Pat and I climbed the Tower in May and stayed inside the monument at the Devils Tower Lodge, a homey place owned and operated by Frank Sanders. Sanders, a Washington, D.C., transplant, is an active climber who helped put up dozens of new routes on the Tower in the seventies. He bought the lodge in '99 and has been running it and guiding on the Tower ever since.

Devils Tower fills the picture window in the lodge's dining room, and every night at dinner guests hold hands and are encouraged to share what they're grateful for. Sanders, seated at the head of the table with his long silver hair, Fu Manchu mustache, and slow, solemn voice, ends the blessing with a soliloquy, which always includes a thanks to "that indescribably beautiful tower of rock behind me."
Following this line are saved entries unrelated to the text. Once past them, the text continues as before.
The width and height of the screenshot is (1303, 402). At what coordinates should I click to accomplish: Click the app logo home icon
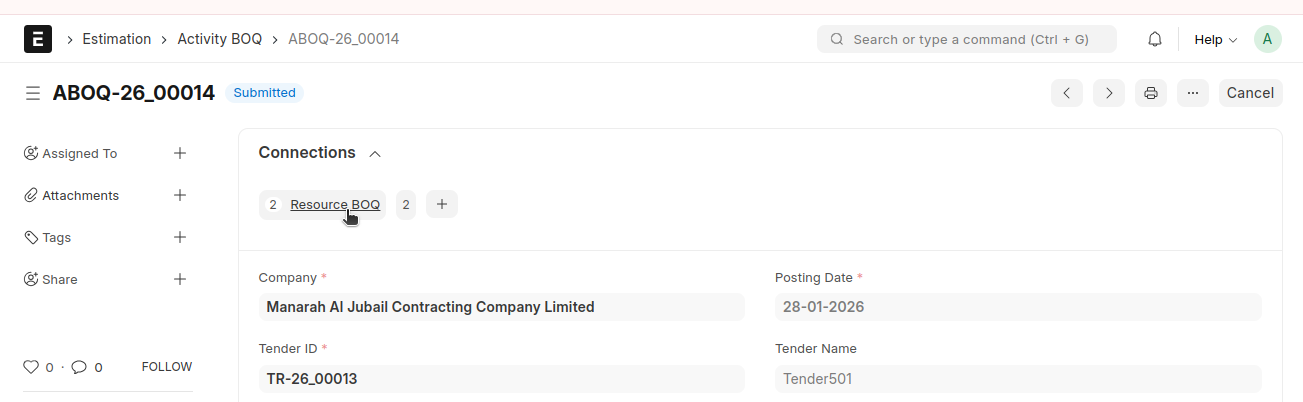pyautogui.click(x=38, y=39)
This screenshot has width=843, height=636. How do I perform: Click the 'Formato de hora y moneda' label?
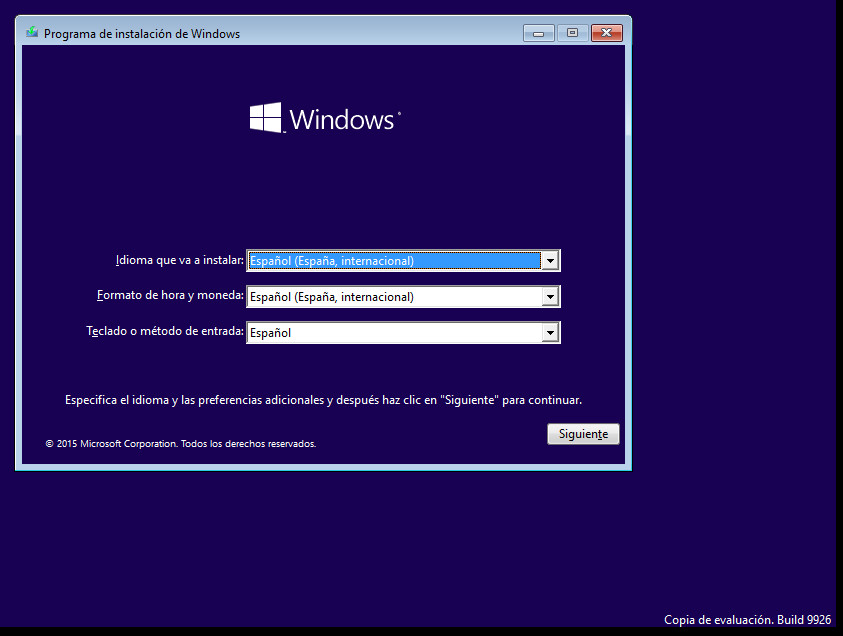[x=170, y=296]
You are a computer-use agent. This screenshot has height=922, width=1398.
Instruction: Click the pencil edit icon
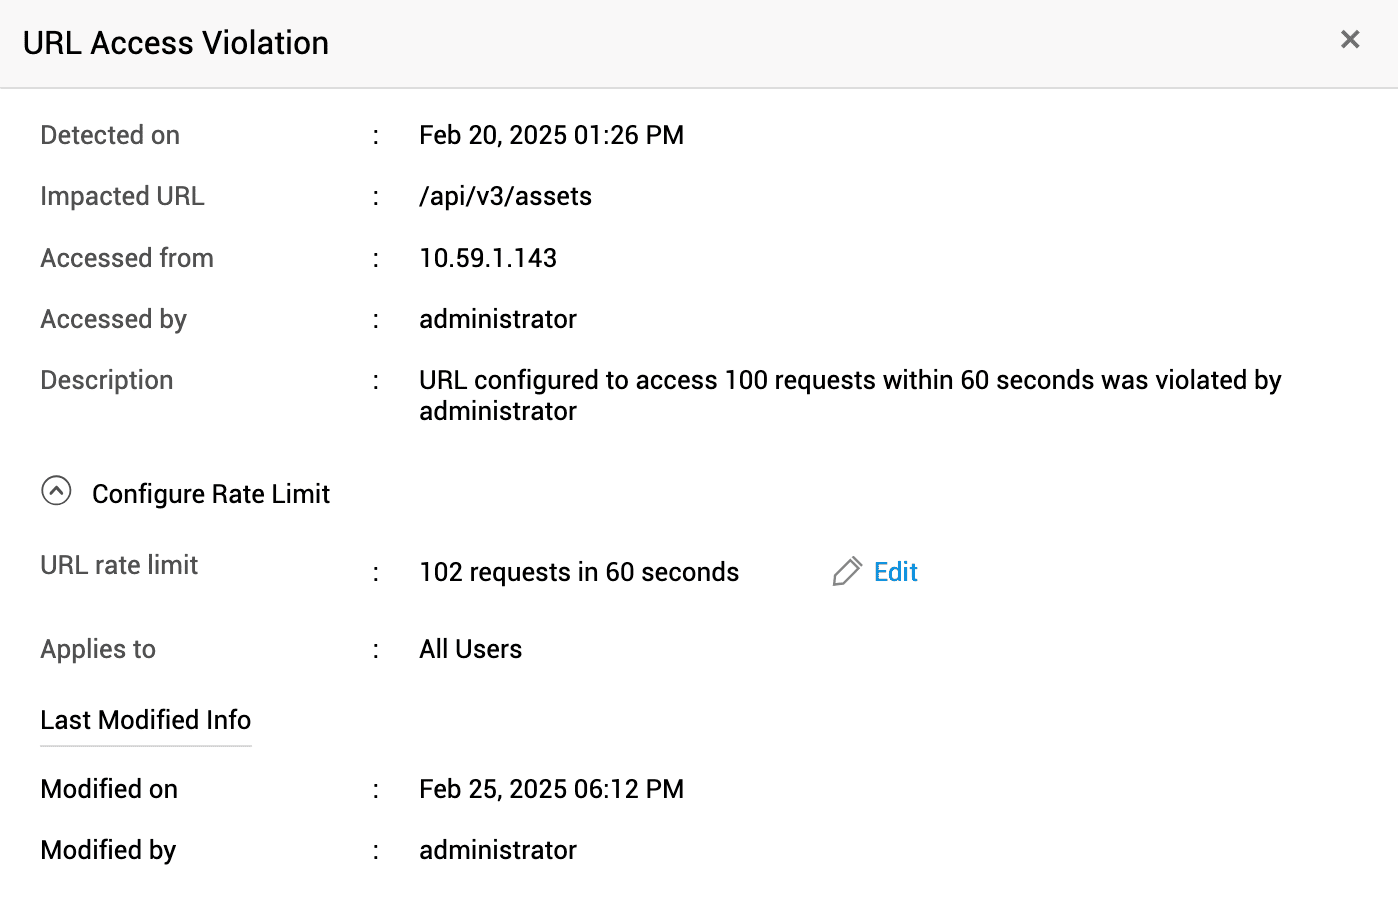click(x=847, y=572)
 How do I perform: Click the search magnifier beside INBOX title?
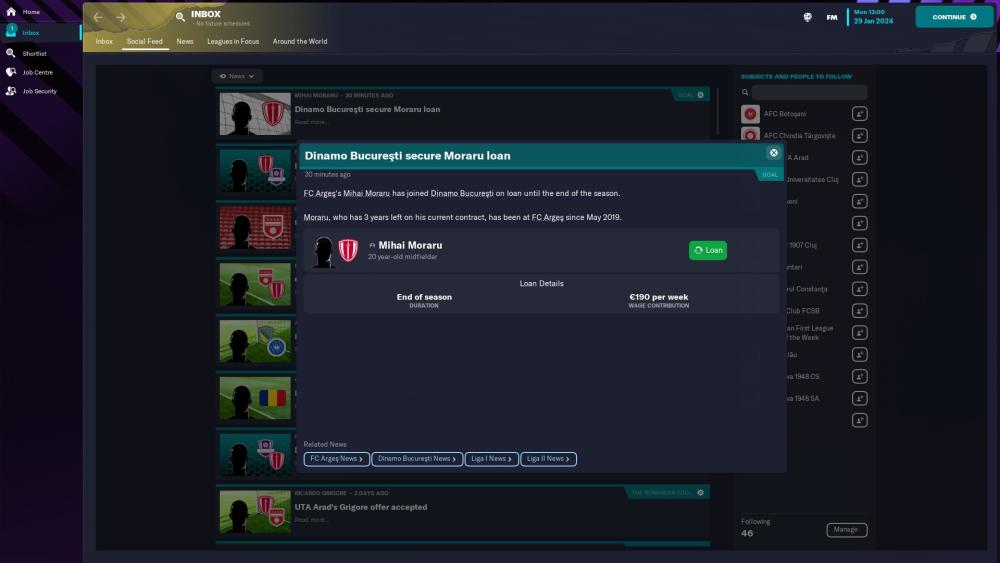click(x=180, y=17)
Sanders loves Devils Tower. Before he bought the lodge, it drew him back every year, just like it did Roy Neary and Henrietta Mann.
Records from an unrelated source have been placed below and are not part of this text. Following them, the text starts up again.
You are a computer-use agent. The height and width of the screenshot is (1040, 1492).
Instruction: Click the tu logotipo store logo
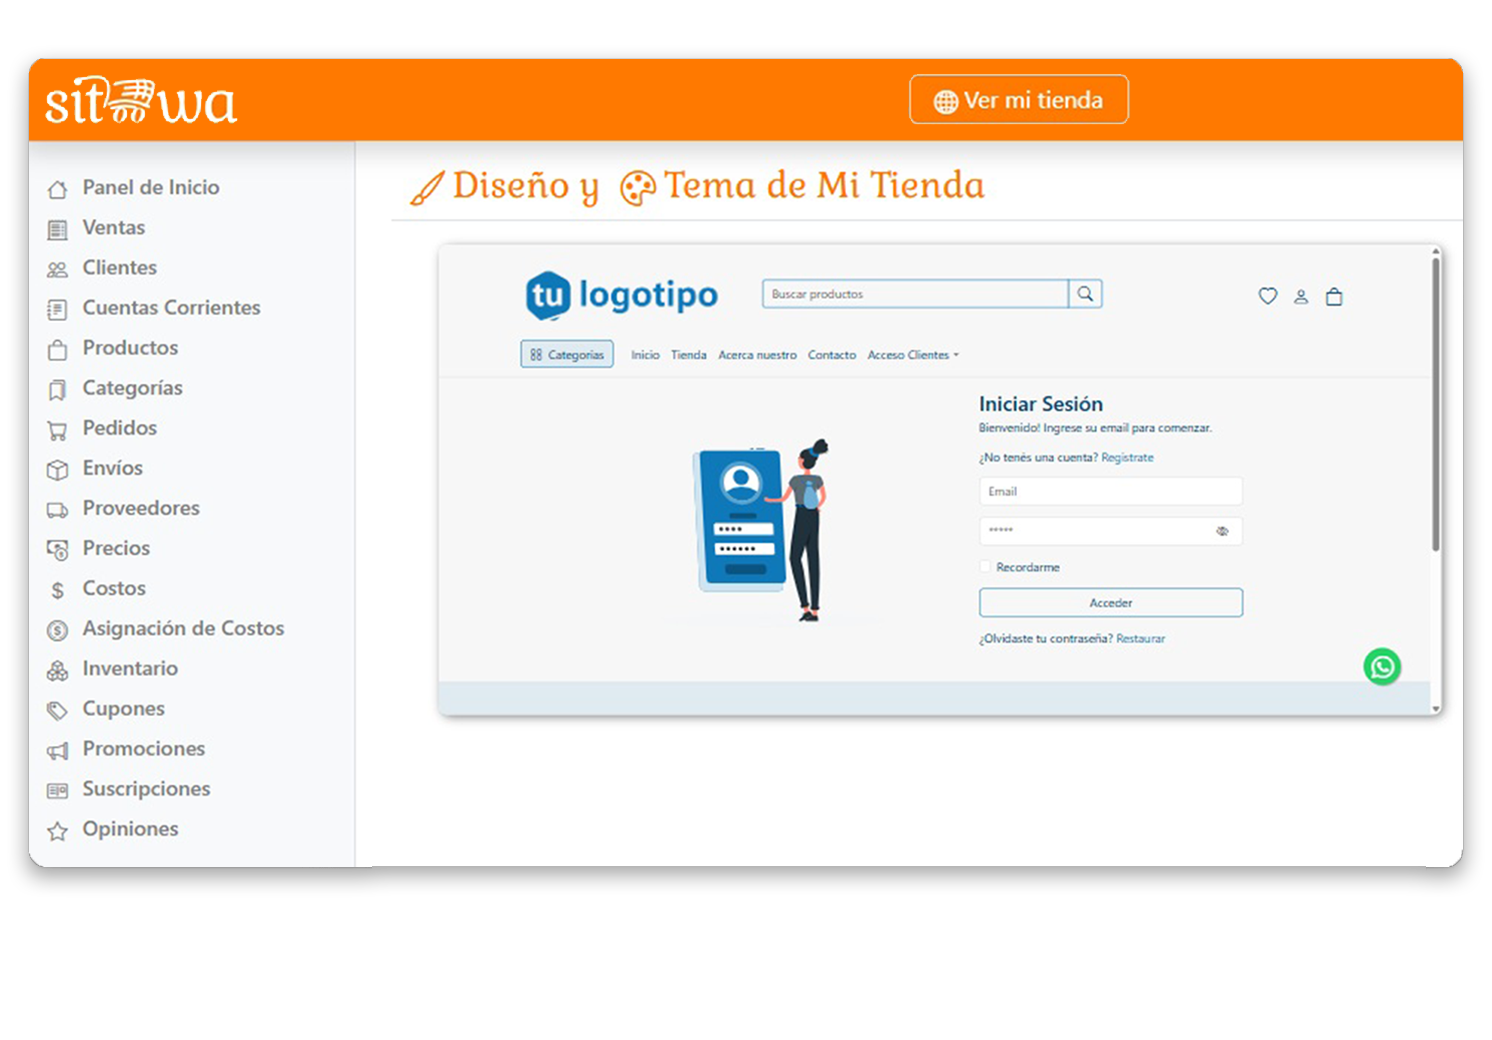tap(622, 296)
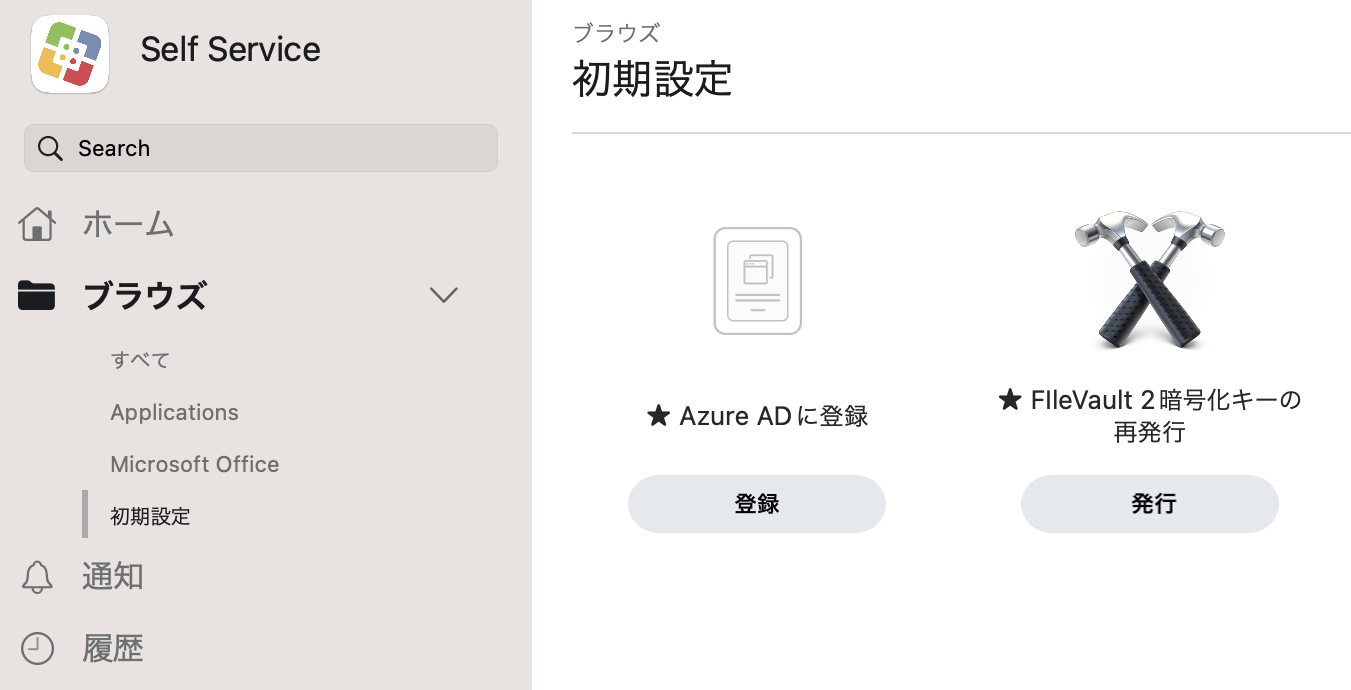
Task: Click the Azure AD に登録 title
Action: coord(757,416)
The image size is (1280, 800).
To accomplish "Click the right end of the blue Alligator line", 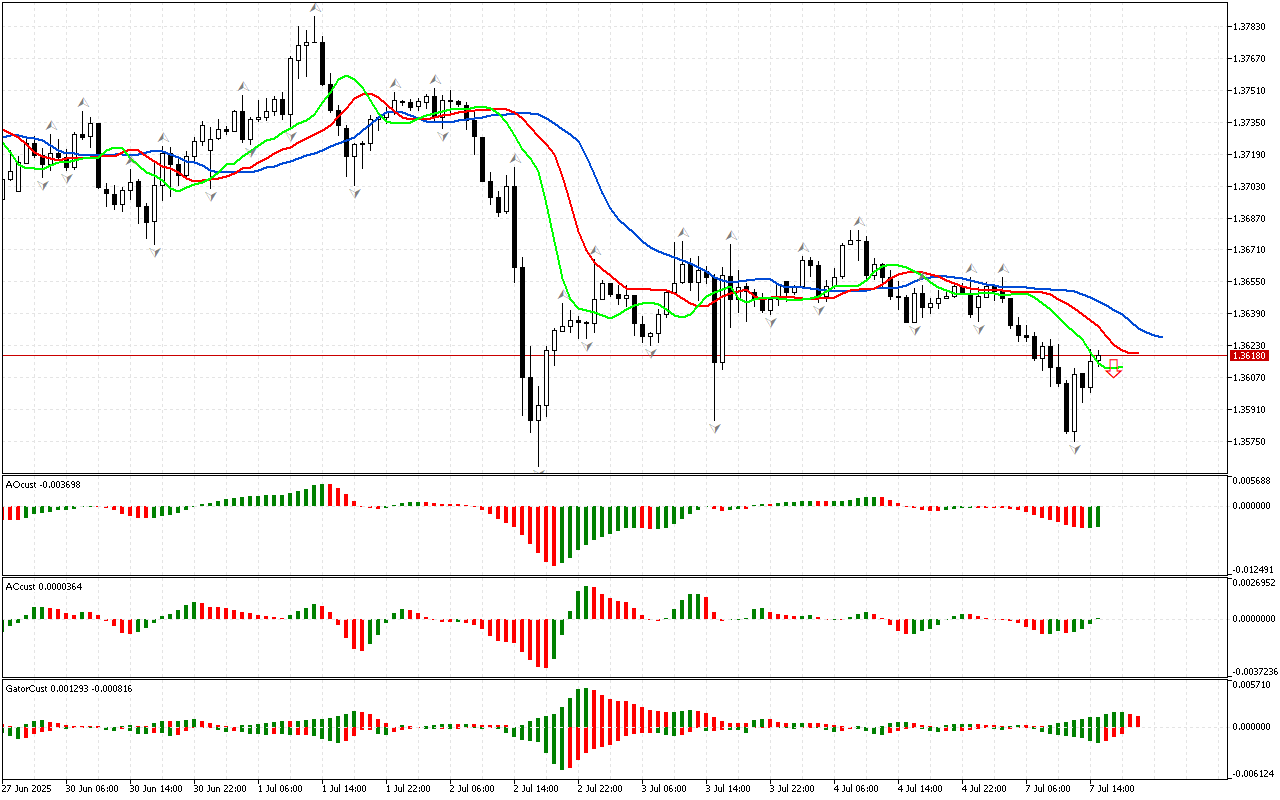I will [1159, 336].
"To me, it's a sacred place. To climb it is to practice my religion," he says. Sanders intentionally disregards the no-climb request and climbs and guides on the Tower in June. "June is a sacred month to me. It contains the summer solstice, a full moon, and my sobriety date," declares the former alcoholic. "Climbing is one of the things that makes me feel very close to my creator. In June, I climb on Devils Tower in even a more worshipful way than I do all the other months of the year. And unlike the Native Americans, I openly invite others to come and worship with me."

But Sanders is in the minority. According to Scott Brown, chief ranger of Devils Tower, of the 4,000 climbers who come to the Tower every year, only 8 percent climb in June. Of those, more than half are guided by climbers like Frank Sanders. "We live in a country where freedom of religion is enshrined in the Constitution," says Mann, a former director of the AIRFA coalition. "In the context of how and where we live today, the Devils Tower policy is a respectful attempt to recognize the rights of Indian spirituality."

Just in time for the centennial, the path of the Tower's guardianship has come full circle: In May, Dorothy FireCloud, a 50-year-old Rosebud Sioux with a law degree and a long history with the Bureau of Indian Affairs, was appointed the new superintendent of Devils Tower National Monument.